Posted On 2007-11-12 00:02:23
Aileen McCabe-Maucher Replied: Congratulations! You have taken the first step to help your child to wean from thumbsucking. Going from public thumb sucking to private thumb sucking is a big milestone for children that engage this type of oral gratification. Try to implement a behavior modification chart and give your preschooler as much control over the behavior as possible. Buy a calendar and place it on your refrigerator. For each day your child reports refraining from thumb sucking give the child a sticker. After about ten or so stickers give your child a special treat such as a coveted toy or a meal out at a restaurant. I also recommend rewarding the absence of unwanted behavior by baking a cake and having a "no more thumbsucking" celebration. Pay attention to what emotions or situations trigger the thumb sucking behavior in your child. Does it happen when he is hungry, bored, or drifting off to sleep? Offer alternative ways of comfort and self soothing to your child and keep his little hands busy. Coloring books play dough and puzzles are all great ways to keep little hands busy. If your child is over 5 and still thumsucking talk to your pediatrician or pediatric dentist about getting your child fitted for a dental appliance that can prevent thumb sucking. If thumbsucking in the bedroom is a major problem consider playing soft soothing music at bedtime. Allow your child to choose the music. Teach your child to focus on his in breath and out breath as a way to comfort himself. Praise your child when he does not suck his thumb. Always try to catch him doing something "right" or "good." If your child "relapses" or sucks his thumb again, explain that it is okay and you love him unconditionally. But be clear that is an undesirable behavior thumb sucking can damage his teeth. Tell him why you don't want to do it. Kids this age LOVE to know WHY! Show him age appropriate pictures of deformed teeth and explain that thumsucking can de damaging. Refrain from punishing or attempting to make your child for guilty about the thumb sucking. It will only make your child feel anxious and lead to guess what, more thumb sucking.
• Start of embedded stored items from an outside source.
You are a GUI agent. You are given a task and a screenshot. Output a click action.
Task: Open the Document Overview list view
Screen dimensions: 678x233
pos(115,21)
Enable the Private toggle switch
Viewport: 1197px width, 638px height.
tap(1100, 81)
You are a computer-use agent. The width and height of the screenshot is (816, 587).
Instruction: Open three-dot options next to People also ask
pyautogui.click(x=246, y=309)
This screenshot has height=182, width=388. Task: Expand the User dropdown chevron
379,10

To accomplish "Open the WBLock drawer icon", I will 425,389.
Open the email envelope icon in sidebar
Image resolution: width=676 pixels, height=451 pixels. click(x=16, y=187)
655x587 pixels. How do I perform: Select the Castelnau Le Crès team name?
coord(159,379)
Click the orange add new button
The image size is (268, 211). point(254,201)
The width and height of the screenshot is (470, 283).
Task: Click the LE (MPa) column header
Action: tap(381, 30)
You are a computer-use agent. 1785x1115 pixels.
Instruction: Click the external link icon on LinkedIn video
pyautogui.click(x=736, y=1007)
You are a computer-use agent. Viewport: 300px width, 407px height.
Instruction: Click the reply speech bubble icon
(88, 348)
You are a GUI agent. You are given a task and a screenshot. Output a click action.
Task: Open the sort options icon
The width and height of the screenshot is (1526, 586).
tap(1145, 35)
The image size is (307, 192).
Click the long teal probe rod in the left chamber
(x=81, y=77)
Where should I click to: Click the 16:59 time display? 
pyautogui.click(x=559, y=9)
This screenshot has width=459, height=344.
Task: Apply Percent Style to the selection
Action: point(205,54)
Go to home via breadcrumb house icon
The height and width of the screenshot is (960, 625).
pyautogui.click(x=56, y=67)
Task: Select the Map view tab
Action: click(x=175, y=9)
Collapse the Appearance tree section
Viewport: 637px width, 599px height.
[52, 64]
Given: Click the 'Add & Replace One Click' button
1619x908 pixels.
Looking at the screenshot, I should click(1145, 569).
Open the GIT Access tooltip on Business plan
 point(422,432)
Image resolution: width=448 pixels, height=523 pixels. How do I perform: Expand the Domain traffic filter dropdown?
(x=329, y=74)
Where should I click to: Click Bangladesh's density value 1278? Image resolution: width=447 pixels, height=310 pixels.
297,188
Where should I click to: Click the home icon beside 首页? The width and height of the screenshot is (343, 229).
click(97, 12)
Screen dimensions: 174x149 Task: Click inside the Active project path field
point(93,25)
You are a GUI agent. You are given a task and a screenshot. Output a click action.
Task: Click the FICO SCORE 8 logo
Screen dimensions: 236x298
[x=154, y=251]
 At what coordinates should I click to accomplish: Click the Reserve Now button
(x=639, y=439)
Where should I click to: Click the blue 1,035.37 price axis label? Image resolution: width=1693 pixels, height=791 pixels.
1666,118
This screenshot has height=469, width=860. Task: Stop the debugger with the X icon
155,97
Posted On 2007-11-11 22:21:41
Dr. Caron Goode Replied: Not to worry, it sounds like if you have progressed to his not sucking his thumb in front of you, then you will eventually be able to help him stop the habit when he closer to five. Experts generally agree nowadays that thumbsucking is a normal toddler behavior, sometimes continuing all the way up to ages 5 or 6 when permanent teeth come in. If you could change your language in the sentence, "only when he is bored" to "when he needs comfort or touch", you might see that he is like other toddlers who suck their thumb when they feel tired, stressed, need touch from another, or need to sleep. If he is just resting his thumb in his mouth, it cannot harm his teeth, and it is giving him some comfort. If his intensity of sucking increases, then he may be a more nervous child who actually needs extra rest time, quiet, and bonding with you. Most children do outgrow this about the time they get their permanent teeth or when their peers tease them about it. You are right that your son may do it privately, and I think that is fine, and encourage you to let him do it.